Perspective plays a big role when analysing a man so fondly regarded in Italy.
When you look at the numbers and some of his recent performances closely, it may actually suggest the best is still to come.
Cavani is still the epitome of the modern striker. Quick, strong, powerful, with a tireless work rate and excellent technique.
He is also an impressive free kick taker and his trademark near post runs on set pieces/crosses often result in the back of the net bulging.
When deployed as a centre forward, Cavani is remarkably prolific. So far in 2016/17, he has 16 goals in 13 games for club and country.
Why he’s criticized
The criticism stems however, from the fact that he could have so much more.
Take a recent Champions league game against Arsenal in which Cavani showed his tremendous high points, but also his tendency to frustrate.
He caused Laurent Koscielny and Shkodran Mustafi all sorts of trouble, setting the tone with a brilliant first minute header.
From then on, his movement and work rate had Arsenal at odds, and he realistically should’ve ended the game with at least a hat-trick.
A combination of careless finishing and an excellent showing from David Ospina saw to a performance only yielding a goal and a home point for his team.
Why the criticism is overbearing
When viewed closer, the PSG number 9 should really be considered in the same breath as the elite.
Physically and technically, as aforementioned, he has every tool required. Formidably equipped with pace and strength, and excellent movement.
It is merely the final lapses of concentration in execution which have let him down in Paris.
However, it would be unfair to judge Cavani on his PSG career alone, where the giant ego of Ibrahimovic cast its shadow and shunned Cavani to the left wing where his goal record still stood impressively.
As a number 9 in isolation, his goal record is magnificent.
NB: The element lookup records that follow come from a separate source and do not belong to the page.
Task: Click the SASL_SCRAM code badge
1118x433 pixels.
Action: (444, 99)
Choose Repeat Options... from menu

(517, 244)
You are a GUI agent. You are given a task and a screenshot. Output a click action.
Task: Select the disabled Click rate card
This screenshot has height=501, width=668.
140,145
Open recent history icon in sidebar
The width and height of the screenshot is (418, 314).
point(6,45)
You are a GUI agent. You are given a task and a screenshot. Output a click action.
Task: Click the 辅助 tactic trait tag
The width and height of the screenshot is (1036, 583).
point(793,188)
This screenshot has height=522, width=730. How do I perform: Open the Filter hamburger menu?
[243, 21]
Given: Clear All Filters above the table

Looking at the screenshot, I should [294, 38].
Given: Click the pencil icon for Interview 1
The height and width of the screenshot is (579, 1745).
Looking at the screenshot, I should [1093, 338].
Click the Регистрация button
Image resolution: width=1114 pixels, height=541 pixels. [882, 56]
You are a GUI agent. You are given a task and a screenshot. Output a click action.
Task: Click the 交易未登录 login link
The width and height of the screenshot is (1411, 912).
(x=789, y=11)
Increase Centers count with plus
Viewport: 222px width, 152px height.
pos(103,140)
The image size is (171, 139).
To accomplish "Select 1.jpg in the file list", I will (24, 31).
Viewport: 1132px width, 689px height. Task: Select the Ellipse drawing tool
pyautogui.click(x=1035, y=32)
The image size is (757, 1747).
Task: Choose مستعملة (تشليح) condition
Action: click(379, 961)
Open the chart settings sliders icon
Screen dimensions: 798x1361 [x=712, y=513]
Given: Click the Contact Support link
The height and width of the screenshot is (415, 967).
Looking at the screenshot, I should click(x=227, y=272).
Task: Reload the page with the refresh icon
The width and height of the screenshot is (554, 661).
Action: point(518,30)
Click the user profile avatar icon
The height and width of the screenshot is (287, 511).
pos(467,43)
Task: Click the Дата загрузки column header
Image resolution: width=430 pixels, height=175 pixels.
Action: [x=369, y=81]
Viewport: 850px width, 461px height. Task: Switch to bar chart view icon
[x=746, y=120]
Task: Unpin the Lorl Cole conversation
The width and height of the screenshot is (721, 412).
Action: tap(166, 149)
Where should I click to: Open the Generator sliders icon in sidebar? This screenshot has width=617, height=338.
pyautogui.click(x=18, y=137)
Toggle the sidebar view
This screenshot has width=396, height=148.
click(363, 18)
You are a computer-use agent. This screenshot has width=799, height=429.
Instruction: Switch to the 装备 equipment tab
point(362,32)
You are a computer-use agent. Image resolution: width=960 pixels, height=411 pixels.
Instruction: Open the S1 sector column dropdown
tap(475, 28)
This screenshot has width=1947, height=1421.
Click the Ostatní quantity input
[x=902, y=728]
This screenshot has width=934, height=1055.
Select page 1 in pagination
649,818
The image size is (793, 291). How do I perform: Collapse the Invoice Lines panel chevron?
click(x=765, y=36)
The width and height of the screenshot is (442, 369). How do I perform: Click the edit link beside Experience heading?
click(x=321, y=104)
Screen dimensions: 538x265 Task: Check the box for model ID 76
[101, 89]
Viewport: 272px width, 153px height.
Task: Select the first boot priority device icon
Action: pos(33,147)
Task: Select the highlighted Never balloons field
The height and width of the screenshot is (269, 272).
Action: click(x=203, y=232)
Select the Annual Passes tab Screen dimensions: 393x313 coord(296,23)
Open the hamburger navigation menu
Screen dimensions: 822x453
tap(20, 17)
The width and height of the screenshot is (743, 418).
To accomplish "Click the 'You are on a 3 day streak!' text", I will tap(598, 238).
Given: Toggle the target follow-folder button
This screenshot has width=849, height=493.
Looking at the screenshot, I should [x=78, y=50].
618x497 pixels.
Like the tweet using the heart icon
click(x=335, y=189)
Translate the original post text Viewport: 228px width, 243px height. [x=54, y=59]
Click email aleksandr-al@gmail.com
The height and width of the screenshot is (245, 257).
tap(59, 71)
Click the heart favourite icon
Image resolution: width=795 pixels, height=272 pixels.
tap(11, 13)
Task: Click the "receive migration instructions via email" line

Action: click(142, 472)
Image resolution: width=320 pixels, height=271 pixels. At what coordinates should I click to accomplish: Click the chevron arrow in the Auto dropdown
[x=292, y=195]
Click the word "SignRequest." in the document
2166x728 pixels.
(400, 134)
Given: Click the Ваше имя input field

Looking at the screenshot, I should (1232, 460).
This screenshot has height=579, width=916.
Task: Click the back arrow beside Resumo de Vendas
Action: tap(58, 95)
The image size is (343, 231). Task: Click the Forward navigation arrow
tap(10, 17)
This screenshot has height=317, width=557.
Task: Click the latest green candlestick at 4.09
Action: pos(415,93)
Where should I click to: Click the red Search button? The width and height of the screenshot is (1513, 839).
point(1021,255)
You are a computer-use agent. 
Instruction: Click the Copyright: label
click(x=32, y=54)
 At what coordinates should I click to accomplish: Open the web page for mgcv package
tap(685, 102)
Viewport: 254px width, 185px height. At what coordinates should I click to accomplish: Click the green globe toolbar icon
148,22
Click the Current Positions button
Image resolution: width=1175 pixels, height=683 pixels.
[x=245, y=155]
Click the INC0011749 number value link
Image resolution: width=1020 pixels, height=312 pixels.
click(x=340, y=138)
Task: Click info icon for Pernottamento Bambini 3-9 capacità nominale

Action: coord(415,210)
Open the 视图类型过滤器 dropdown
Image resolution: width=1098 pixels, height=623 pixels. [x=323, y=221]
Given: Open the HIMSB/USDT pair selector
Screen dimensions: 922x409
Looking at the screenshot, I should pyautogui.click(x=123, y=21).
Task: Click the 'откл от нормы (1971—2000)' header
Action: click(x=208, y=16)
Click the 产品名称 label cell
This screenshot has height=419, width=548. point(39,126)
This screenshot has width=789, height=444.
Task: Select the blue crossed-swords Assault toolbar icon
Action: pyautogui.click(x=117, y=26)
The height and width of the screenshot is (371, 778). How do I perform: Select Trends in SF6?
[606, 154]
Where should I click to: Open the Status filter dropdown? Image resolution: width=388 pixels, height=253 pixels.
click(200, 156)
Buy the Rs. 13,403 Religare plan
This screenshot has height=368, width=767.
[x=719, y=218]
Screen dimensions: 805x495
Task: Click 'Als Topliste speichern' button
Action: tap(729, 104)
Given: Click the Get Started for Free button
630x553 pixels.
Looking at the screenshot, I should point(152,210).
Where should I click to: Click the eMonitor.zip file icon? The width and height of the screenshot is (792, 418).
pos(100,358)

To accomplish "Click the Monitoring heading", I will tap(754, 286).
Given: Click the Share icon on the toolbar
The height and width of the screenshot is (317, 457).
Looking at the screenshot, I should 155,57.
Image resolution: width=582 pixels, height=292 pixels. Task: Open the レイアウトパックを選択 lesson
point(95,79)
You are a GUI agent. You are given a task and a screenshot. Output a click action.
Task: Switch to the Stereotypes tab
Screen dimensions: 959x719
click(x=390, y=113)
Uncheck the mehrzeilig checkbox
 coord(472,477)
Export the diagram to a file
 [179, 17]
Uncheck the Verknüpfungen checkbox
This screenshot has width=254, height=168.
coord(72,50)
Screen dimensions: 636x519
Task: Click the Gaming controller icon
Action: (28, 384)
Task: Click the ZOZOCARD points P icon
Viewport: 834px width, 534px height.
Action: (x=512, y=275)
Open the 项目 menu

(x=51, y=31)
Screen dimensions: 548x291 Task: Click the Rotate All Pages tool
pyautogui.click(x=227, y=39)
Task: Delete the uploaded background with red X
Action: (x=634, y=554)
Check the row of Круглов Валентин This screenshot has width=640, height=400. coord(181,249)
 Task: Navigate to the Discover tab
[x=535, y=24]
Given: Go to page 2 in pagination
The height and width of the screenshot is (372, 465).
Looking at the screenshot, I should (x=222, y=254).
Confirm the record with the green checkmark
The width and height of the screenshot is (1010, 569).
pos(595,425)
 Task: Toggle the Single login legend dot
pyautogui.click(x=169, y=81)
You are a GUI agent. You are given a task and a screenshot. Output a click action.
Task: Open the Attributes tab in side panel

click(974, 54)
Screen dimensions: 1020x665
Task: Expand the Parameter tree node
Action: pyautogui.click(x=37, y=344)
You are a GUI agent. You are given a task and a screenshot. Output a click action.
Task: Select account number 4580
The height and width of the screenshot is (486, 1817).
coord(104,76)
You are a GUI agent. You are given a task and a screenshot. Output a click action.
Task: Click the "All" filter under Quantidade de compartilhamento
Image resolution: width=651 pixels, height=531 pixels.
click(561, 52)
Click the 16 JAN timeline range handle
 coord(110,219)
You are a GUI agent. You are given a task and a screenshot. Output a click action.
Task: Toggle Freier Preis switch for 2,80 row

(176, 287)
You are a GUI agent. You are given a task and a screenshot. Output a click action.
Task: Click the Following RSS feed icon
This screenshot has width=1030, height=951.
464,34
He consistently broke the 30 goal barrier in Naples, and is well on his way to doing so this season for Paris.
So what do we conclude from this?
In the eyes of some Cavani will never do enough, however, objectively speaking, his records speak for themselves.
PSG fans will hope they can get deep into the Champions league, and then of course we may see Cavani as a centre forward come into his own.
The sense is there that Cavani knows he can reinvigorate himself in this new PSG side and has started with the intent to do so.
Ultimately though, if PSG feel the absence of Ibrahimovic in the #9 role more than they feel the presence of Cavani, the Uruguayan is destined for an even tougher time from his critics and will ultimately be branded a failure in the French capital.